- [Exercise brief]:
Would you copy out, exactly as written, each line from the one containing "This screenshot has height=536, width=756." to the end of the records below?
--- Entries provided ---
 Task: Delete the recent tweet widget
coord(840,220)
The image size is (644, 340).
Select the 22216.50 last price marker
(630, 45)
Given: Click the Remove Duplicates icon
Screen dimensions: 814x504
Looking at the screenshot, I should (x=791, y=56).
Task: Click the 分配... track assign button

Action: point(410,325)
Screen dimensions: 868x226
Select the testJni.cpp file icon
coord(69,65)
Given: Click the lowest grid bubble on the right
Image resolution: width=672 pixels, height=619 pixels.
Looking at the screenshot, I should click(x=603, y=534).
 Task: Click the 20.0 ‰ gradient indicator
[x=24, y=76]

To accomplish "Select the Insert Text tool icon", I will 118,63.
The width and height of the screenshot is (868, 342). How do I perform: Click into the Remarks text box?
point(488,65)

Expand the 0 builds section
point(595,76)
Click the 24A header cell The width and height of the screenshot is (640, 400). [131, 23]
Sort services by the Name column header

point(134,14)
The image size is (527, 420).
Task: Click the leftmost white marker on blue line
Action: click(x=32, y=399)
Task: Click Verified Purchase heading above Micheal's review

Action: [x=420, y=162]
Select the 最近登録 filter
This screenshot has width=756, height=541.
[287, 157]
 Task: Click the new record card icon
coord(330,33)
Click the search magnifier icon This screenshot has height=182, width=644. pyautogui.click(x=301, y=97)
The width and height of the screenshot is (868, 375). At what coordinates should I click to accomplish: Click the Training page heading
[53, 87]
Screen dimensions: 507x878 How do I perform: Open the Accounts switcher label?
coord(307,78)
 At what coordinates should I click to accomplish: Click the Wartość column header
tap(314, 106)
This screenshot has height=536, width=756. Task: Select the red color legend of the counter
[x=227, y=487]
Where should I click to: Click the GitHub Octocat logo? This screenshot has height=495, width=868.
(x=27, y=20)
---
- [Output]:
This screenshot has height=536, width=756. Task: Select the red color legend of the counter
[x=227, y=487]
Where should I click to: Click the GitHub Octocat logo? This screenshot has height=495, width=868.
(x=27, y=20)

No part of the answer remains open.